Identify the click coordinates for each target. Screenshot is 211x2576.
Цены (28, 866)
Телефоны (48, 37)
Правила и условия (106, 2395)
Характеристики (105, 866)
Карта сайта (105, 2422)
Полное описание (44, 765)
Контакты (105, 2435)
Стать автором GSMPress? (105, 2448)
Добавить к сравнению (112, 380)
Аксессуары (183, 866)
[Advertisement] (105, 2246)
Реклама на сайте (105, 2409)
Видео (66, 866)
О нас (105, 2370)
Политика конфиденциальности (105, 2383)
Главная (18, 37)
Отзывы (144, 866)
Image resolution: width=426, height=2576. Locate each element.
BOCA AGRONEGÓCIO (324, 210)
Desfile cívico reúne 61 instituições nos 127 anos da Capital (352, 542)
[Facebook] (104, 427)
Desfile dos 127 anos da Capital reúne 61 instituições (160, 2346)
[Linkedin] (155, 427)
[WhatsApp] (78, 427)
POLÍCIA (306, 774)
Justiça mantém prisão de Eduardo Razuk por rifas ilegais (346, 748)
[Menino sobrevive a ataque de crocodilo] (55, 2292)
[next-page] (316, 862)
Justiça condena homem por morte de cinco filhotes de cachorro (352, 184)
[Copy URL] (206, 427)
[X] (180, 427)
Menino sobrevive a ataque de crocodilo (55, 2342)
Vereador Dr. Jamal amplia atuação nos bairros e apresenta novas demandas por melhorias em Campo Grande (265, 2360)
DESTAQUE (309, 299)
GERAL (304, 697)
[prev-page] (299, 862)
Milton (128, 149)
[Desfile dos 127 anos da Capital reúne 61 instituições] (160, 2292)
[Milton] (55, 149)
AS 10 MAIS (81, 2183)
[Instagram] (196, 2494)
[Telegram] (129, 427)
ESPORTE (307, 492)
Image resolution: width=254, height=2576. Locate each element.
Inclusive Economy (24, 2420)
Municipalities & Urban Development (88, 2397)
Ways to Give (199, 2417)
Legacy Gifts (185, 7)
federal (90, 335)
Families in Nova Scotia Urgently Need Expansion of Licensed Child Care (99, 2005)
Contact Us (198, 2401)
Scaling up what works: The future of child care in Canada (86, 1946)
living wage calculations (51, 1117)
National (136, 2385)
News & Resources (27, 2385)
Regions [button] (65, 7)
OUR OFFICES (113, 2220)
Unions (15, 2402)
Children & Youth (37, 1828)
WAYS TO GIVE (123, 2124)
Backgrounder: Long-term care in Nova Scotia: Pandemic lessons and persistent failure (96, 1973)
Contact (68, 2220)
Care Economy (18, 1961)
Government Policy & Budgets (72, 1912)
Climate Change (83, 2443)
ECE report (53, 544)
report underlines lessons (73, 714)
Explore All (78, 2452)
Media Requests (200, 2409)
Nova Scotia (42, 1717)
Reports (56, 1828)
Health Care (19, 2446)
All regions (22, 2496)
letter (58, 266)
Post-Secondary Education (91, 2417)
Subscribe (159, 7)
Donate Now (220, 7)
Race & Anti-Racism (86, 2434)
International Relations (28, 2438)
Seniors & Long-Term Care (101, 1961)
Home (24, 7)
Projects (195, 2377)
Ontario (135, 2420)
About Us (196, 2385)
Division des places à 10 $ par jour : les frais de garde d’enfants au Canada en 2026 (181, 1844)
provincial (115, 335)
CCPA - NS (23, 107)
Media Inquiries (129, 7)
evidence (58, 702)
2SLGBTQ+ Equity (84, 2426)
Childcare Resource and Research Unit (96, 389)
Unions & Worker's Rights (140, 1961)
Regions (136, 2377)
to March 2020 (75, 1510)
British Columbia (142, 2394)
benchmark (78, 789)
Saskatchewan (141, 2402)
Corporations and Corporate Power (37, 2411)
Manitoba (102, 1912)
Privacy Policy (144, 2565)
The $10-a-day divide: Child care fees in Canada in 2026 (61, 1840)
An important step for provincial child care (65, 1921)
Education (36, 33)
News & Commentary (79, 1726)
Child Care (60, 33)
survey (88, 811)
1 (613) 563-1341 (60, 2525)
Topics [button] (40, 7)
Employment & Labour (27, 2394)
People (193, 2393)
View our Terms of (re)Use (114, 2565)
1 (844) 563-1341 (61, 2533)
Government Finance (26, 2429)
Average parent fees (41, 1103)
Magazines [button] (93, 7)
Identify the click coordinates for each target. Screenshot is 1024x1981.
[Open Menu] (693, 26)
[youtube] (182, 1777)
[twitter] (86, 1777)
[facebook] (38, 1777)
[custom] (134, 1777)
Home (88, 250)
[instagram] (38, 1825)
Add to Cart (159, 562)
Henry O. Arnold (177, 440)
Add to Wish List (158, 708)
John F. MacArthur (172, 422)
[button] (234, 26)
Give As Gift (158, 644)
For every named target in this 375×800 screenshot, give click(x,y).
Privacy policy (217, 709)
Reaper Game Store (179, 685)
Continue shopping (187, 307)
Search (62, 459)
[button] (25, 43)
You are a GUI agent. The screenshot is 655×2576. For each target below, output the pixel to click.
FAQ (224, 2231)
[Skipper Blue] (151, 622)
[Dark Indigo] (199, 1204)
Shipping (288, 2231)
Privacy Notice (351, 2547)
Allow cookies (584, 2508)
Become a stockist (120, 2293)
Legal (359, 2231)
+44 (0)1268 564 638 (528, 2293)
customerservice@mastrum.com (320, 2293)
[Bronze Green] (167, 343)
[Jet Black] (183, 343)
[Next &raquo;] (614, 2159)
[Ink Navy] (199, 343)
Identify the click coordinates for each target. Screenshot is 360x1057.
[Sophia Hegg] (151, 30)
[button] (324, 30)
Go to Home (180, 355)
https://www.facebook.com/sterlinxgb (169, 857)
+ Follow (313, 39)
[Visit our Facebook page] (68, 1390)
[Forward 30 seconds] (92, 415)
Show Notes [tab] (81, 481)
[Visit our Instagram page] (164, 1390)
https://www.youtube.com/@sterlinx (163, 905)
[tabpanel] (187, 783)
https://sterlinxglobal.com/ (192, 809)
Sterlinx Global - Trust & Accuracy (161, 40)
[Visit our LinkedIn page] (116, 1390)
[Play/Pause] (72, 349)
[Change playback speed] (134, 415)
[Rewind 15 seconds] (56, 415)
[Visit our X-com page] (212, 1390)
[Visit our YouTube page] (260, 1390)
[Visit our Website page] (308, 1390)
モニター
= = = =
# Instructions to follow:
Word for word, repeat each entry from the listing above.

# Result for this task:
Identify the click coordinates for each target. Screenshot is 211x2576.
Цены (28, 866)
Телефоны (48, 37)
Правила и условия (106, 2395)
Характеристики (105, 866)
Карта сайта (105, 2422)
Полное описание (44, 765)
Контакты (105, 2435)
Стать автором GSMPress? (105, 2448)
Добавить к сравнению (112, 380)
Аксессуары (183, 866)
[Advertisement] (105, 2246)
Реклама на сайте (105, 2409)
Видео (66, 866)
О нас (105, 2370)
Политика конфиденциальности (105, 2383)
Главная (18, 37)
Отзывы (144, 866)
Image resolution: width=426, height=2576. Locate each element.
BOCA AGRONEGÓCIO (324, 210)
Desfile cívico reúne 61 instituições nos 127 anos da Capital (352, 542)
[Facebook] (104, 427)
Desfile dos 127 anos da Capital reúne 61 instituições (160, 2346)
[Linkedin] (155, 427)
[WhatsApp] (78, 427)
POLÍCIA (306, 774)
Justiça mantém prisão de Eduardo Razuk por rifas ilegais (346, 748)
[Menino sobrevive a ataque de crocodilo] (55, 2292)
[next-page] (316, 862)
Justiça condena homem por morte de cinco filhotes de cachorro (352, 184)
[Copy URL] (206, 427)
[X] (180, 427)
Menino sobrevive a ataque de crocodilo (55, 2342)
Vereador Dr. Jamal amplia atuação nos bairros e apresenta novas demandas por melhorias em Campo Grande (265, 2360)
DESTAQUE (309, 299)
GERAL (304, 697)
[prev-page] (299, 862)
Milton (128, 149)
[Desfile dos 127 anos da Capital reúne 61 instituições] (160, 2292)
[Milton] (55, 149)
AS 10 MAIS (81, 2183)
[Instagram] (196, 2494)
[Telegram] (129, 427)
ESPORTE (307, 492)
Image resolution: width=254, height=2576. Locate each element.
Inclusive Economy (24, 2420)
Municipalities & Urban Development (88, 2397)
Ways to Give (199, 2417)
Legacy Gifts (185, 7)
federal (90, 335)
Families in Nova Scotia Urgently Need Expansion of Licensed Child Care (99, 2005)
Contact Us (198, 2401)
Scaling up what works: The future of child care in Canada (86, 1946)
living wage calculations (51, 1117)
National (136, 2385)
News & Resources (27, 2385)
Regions [button] (65, 7)
OUR OFFICES (113, 2220)
Unions (15, 2402)
Children & Youth (37, 1828)
WAYS TO GIVE (123, 2124)
Backgrounder: Long-term care in Nova Scotia: Pandemic lessons and persistent failure (96, 1973)
Contact (68, 2220)
Care Economy (18, 1961)
Government Policy & Budgets (72, 1912)
Climate Change (83, 2443)
ECE report (53, 544)
report underlines lessons (73, 714)
Explore All (78, 2452)
Media Requests (200, 2409)
Nova Scotia (42, 1717)
Reports (56, 1828)
Health Care (19, 2446)
All regions (22, 2496)
letter (58, 266)
Post-Secondary Education (91, 2417)
Subscribe (159, 7)
Donate Now (220, 7)
Race & Anti-Racism (86, 2434)
International Relations (28, 2438)
Seniors & Long-Term Care (101, 1961)
Home (24, 7)
Projects (195, 2377)
Ontario (135, 2420)
About Us (196, 2385)
Division des places à 10 $ par jour : les frais de garde d’enfants au Canada en 2026 (181, 1844)
provincial (115, 335)
CCPA - NS (23, 107)
Media Inquiries (129, 7)
evidence (58, 702)
2SLGBTQ+ Equity (84, 2426)
Childcare Resource and Research Unit (96, 389)
Unions & Worker's Rights (140, 1961)
Regions (136, 2377)
to March 2020 (75, 1510)
British Columbia (142, 2394)
benchmark (78, 789)
Saskatchewan (141, 2402)
Corporations and Corporate Power (37, 2411)
Manitoba (102, 1912)
Privacy Policy (144, 2565)
The $10-a-day divide: Child care fees in Canada in 2026 (61, 1840)
An important step for provincial child care (65, 1921)
Education (36, 33)
News & Commentary (79, 1726)
Child Care (60, 33)
survey (88, 811)
1 (613) 563-1341 (60, 2525)
Topics [button] (40, 7)
Employment & Labour (27, 2394)
People (193, 2393)
View our Terms of (re)Use (114, 2565)
1 (844) 563-1341 (61, 2533)
Government Finance (26, 2429)
Average parent fees (41, 1103)
Magazines [button] (93, 7)
Identify the click coordinates for each target. Screenshot is 1024x1981.
[Open Menu] (693, 26)
[youtube] (182, 1777)
[twitter] (86, 1777)
[facebook] (38, 1777)
[custom] (134, 1777)
Home (88, 250)
[instagram] (38, 1825)
Add to Cart (159, 562)
Henry O. Arnold (177, 440)
Add to Wish List (158, 708)
John F. MacArthur (172, 422)
[button] (234, 26)
Give As Gift (158, 644)
For every named target in this 375×800 screenshot, give click(x,y).
Privacy policy (217, 709)
Reaper Game Store (179, 685)
Continue shopping (187, 307)
Search (62, 459)
[button] (25, 43)
You are a GUI agent. The screenshot is 655×2576. For each target below, output the pixel to click.
FAQ (224, 2231)
[Skipper Blue] (151, 622)
[Dark Indigo] (199, 1204)
Shipping (288, 2231)
Privacy Notice (351, 2547)
Allow cookies (584, 2508)
Become a stockist (120, 2293)
Legal (359, 2231)
+44 (0)1268 564 638 (528, 2293)
customerservice@mastrum.com (320, 2293)
[Bronze Green] (167, 343)
[Jet Black] (183, 343)
[Next &raquo;] (614, 2159)
[Ink Navy] (199, 343)
Identify the click coordinates for each target. Screenshot is 360x1057.
[Sophia Hegg] (151, 30)
[button] (324, 30)
Go to Home (180, 355)
https://www.facebook.com/sterlinxgb (169, 857)
+ Follow (313, 39)
[Visit our Facebook page] (68, 1390)
[Forward 30 seconds] (92, 415)
Show Notes [tab] (81, 481)
[Visit our Instagram page] (164, 1390)
https://www.youtube.com/@sterlinx (163, 905)
[tabpanel] (187, 783)
https://sterlinxglobal.com/ (192, 809)
Sterlinx Global - Trust & Accuracy (161, 40)
[Visit our LinkedIn page] (116, 1390)
[Play/Pause] (72, 349)
[Change playback speed] (134, 415)
[Rewind 15 seconds] (56, 415)
[Visit our X-com page] (212, 1390)
[Visit our YouTube page] (260, 1390)
[Visit our Website page] (308, 1390)
モニター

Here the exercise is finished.